Please pick out every line in the rows below that contains the string "Task", and copy each one. Uppercase and lowercase count as different.

-- BEGIN --

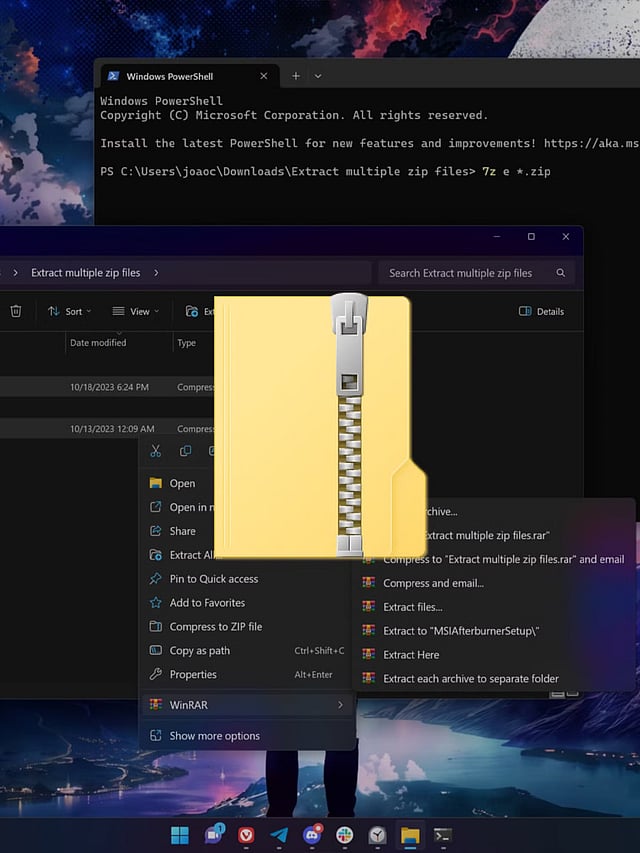Screen dimensions: 640x853
Task: Click the Windows Start button
Action: click(181, 835)
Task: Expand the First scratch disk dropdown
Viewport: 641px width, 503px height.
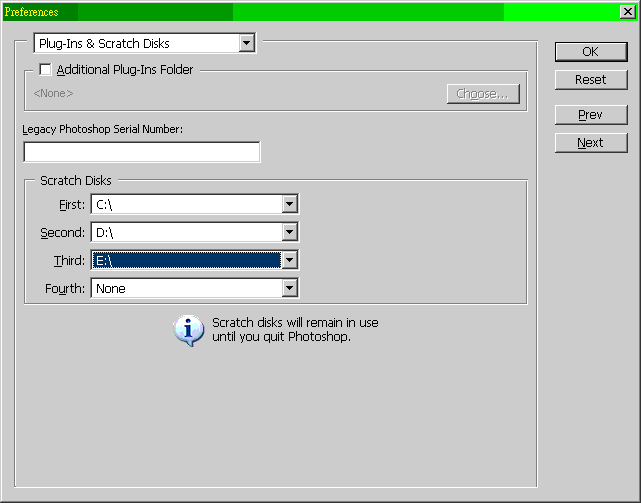Action: pos(289,204)
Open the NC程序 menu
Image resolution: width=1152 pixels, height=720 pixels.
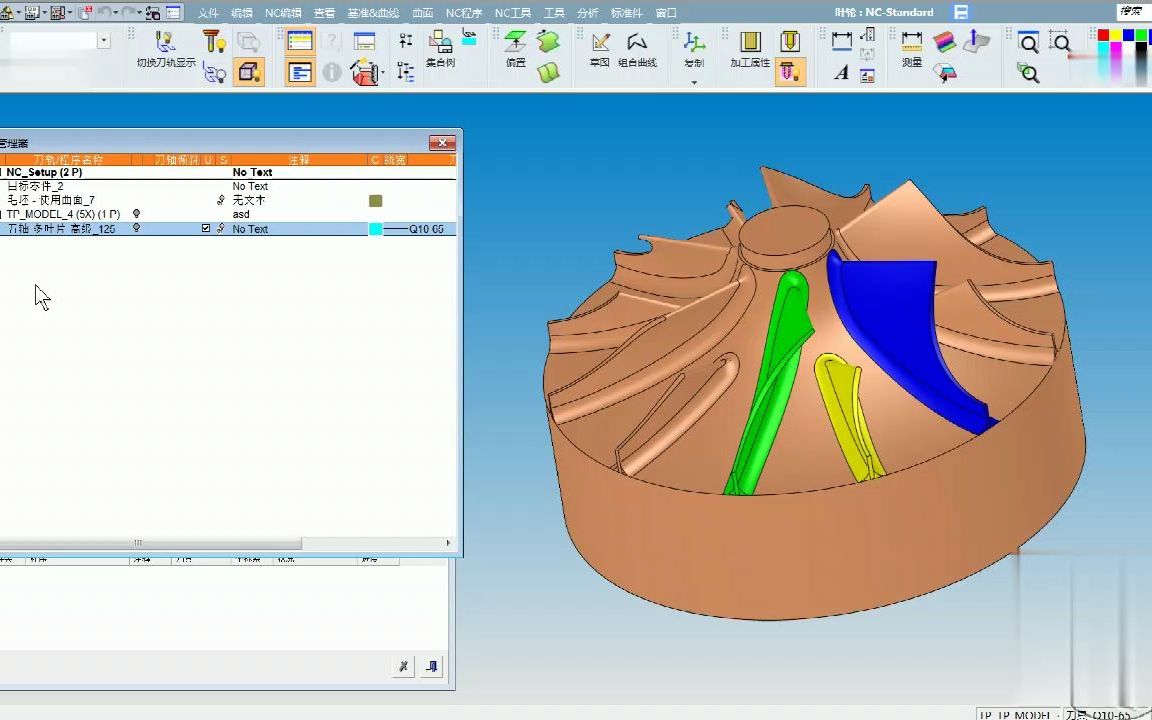[463, 13]
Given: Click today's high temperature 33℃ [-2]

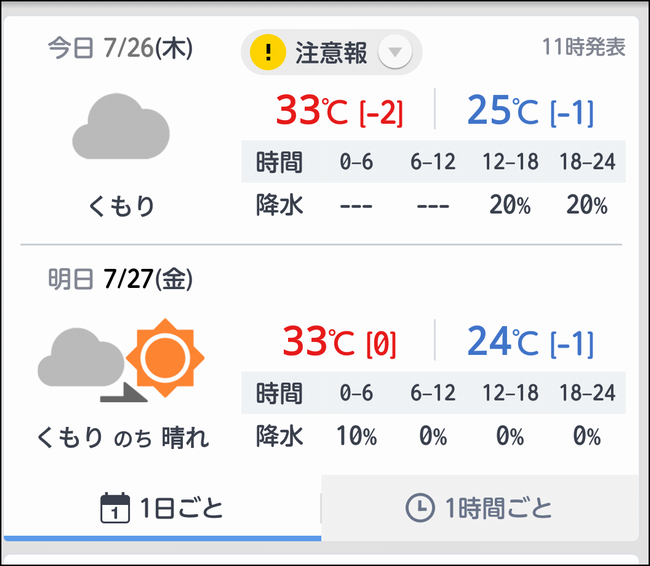Looking at the screenshot, I should (x=340, y=110).
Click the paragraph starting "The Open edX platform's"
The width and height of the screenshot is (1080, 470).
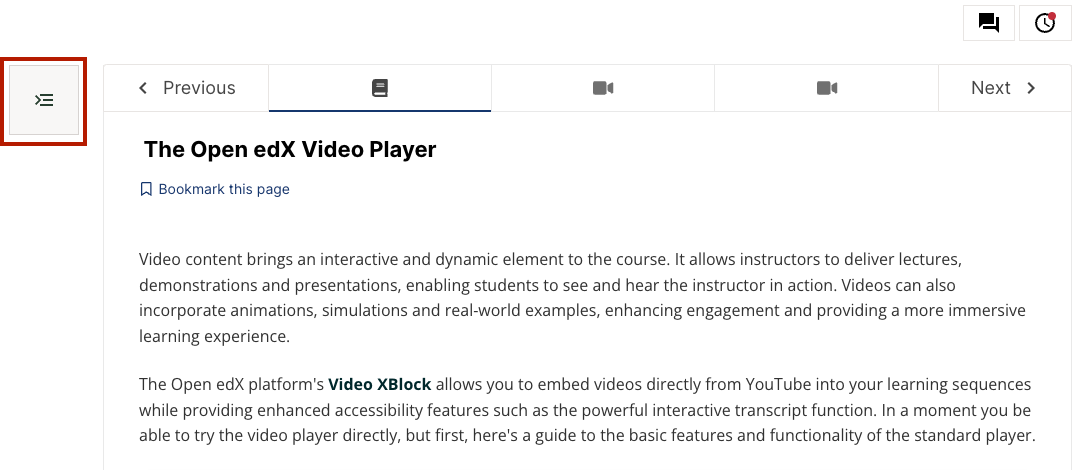tap(580, 410)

-- END --

--- EXERCISE OUTPUT ---
Task: Click the Windows Start button
Task: Expand the First scratch disk dropdown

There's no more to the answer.